### REQUIREMENTS
Please give the lines starting with the one that contains "Given: Click the" and going on through the one that contains "Looking at the" as a numbered list, with any blank lines left out. Include nothing else from the items.

### RECORDS

+===+

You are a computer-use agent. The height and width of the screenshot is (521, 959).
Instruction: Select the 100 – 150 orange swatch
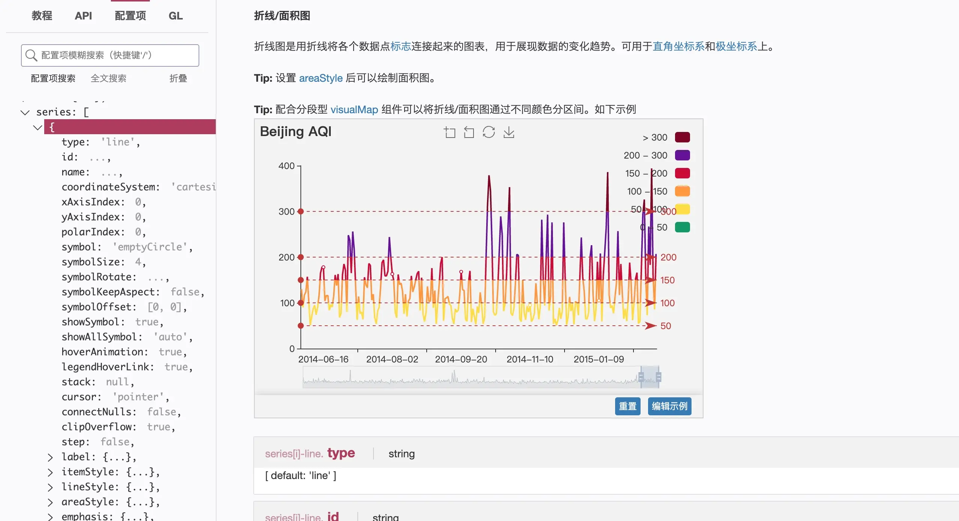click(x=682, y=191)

+===+

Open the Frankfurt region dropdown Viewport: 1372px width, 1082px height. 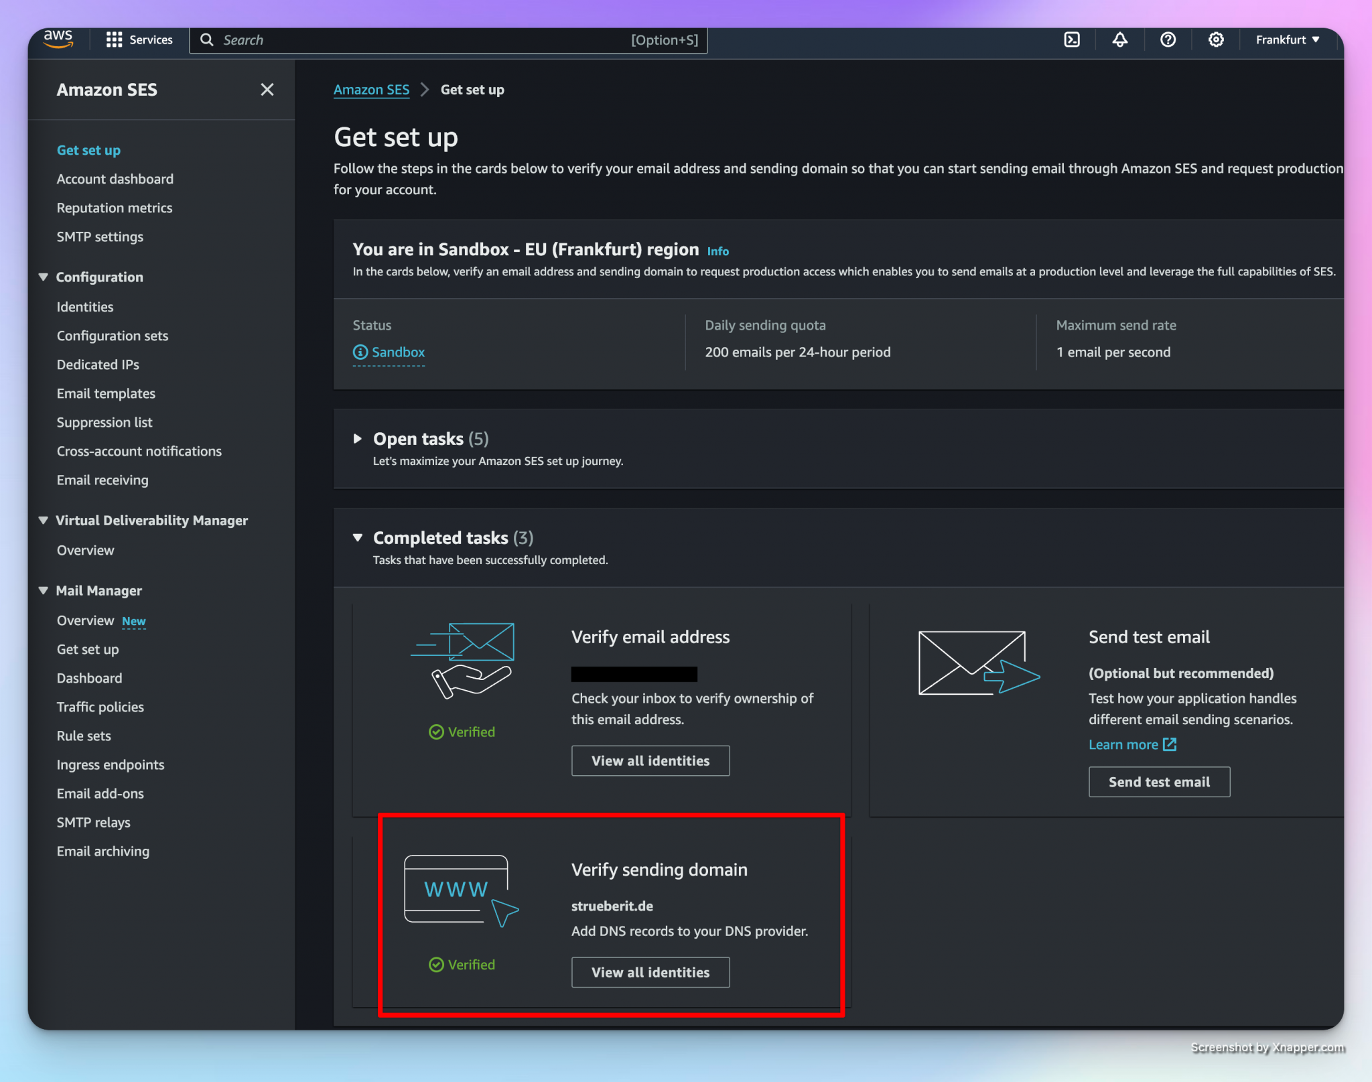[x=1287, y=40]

+===+

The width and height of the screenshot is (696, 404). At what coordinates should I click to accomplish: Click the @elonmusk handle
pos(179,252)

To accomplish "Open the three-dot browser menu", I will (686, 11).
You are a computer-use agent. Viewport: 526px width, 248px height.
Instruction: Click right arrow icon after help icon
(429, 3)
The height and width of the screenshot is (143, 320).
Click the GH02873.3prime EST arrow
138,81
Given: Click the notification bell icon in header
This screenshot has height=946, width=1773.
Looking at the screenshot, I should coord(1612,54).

+===+

### TASK SOLUTION
1. Given: Click the notification bell icon in header
2. This screenshot has height=946, width=1773.
3. Looking at the screenshot, I should coord(1612,54).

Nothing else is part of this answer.